Several bovine swab samples showed molecular findings of H5 IAV infection. None of the first 20 bovine samples showed the presence of coronaviruses, adenoviruses, influenza D viruses or enteroviruses. Among the samples, three (one sick cow and two healthy cows) showed molecular findings suggestive of viral infection with Pneumoviridae or Paramyxoviridae.

Several swabs in Vero E6, MDCK and MDBK also showed molecular evidence of H5 IAV infection. Molecular analysis of the HA cleavage region indicated high virus pathogenicity. The results were confirmed by next-generation sequencing (NGS); a cell culture sample obtained from the nasal cavity of cattle yielded a complete (H5N1) genome, which was confirmed as HPAI of clade 2.3.4.4b.

Phylogenetic analysis showed that the virus's eight genetic segments were similar to 13 viruses from the Texas epizootic group. The H5N1 strain had several novel mutations compared to related viral pathogens. The PB2-M631L mutation enhances the ability of the H5N1 virus to replicate in humans by increasing polymerase enzyme activity. NGS findings showed that nasal swabs from the sick cow tested positive for Pneumoviridae or Paramyxoviridae containing bovine viral diarrhea virus (BVDV), a likely cause of disease.

Conclusions

The study identifies the H5N1 clade 2.3.4.4b virus as the etiologic agent of the Texas cattle epidemic.
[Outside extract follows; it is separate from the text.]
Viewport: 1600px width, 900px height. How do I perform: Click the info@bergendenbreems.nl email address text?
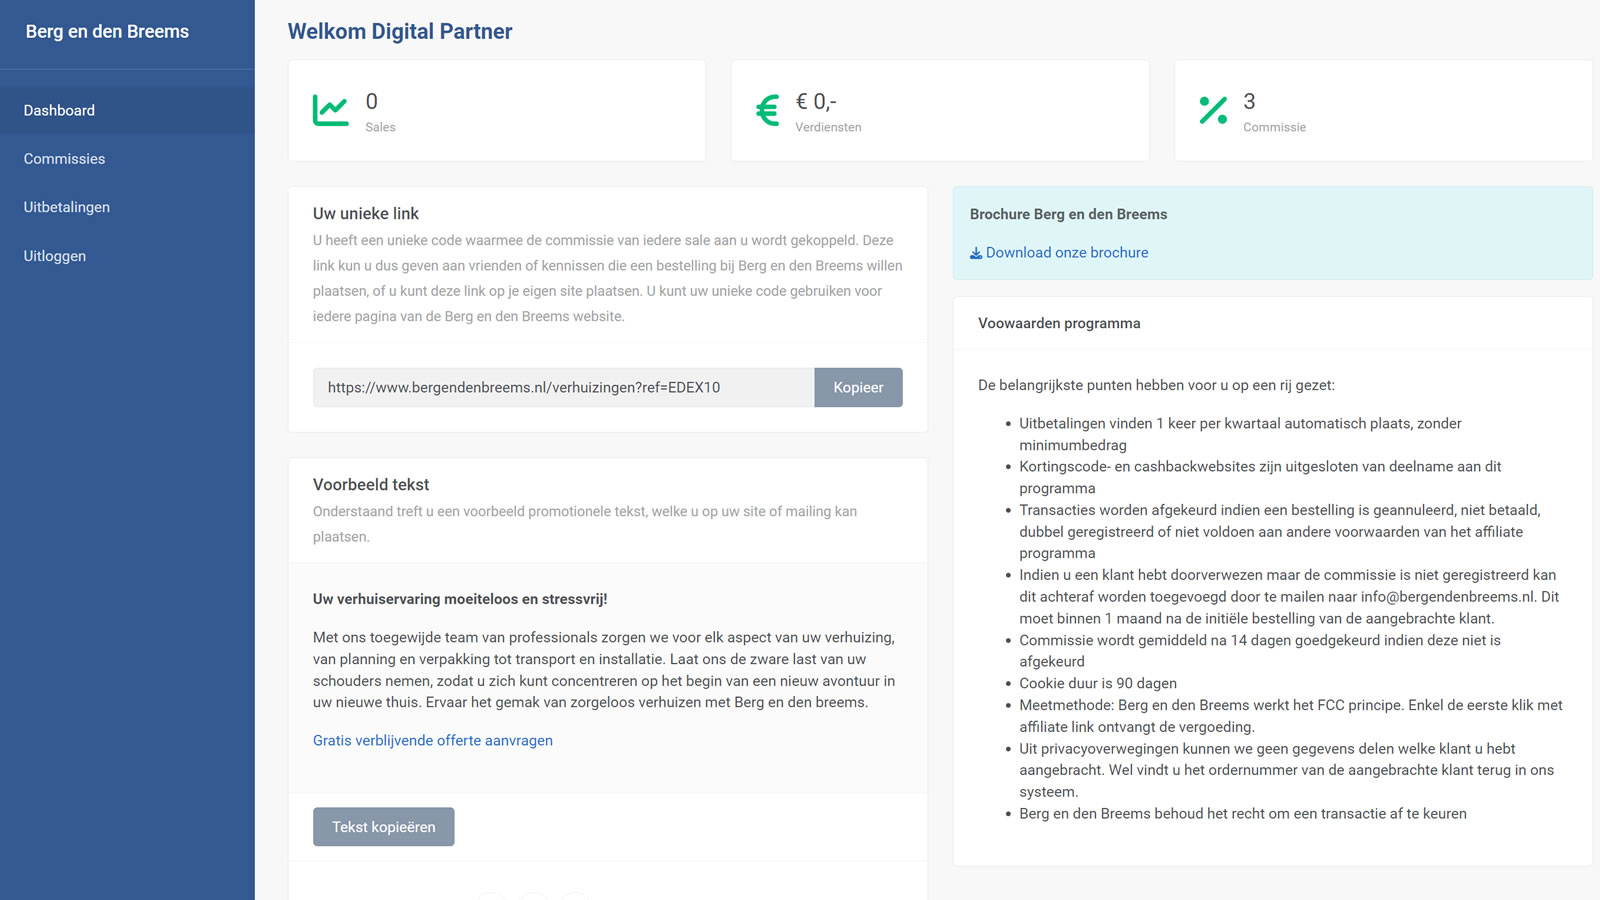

Pathogenicity studies in animal models could improve our understanding of such viruses. The researchers detected H5N1 in symptomatic cows without other viral co-infections. The higher HPAI-H5N1 prevalence in nasal swabs than in rectal swabs suggested respiratory transmission of H5N1 in cows.

The NGS results showed the presence of BVDV in nasal swabs from one sick cow and two healthy cows. BVDVs commonly cause mild respiratory infections on cattle farms; therefore, their presence cannot necessarily explain illness in dairy cows. The H5N1 genome detected in the nasal samples from one cow is similar to strains from cattle, a cattle worker, and deceased birds, suggesting a multispecies epidemic in Texas. Further research is needed to determine transmission routes, which requires interdisciplinary collaboration and a One Health strategy.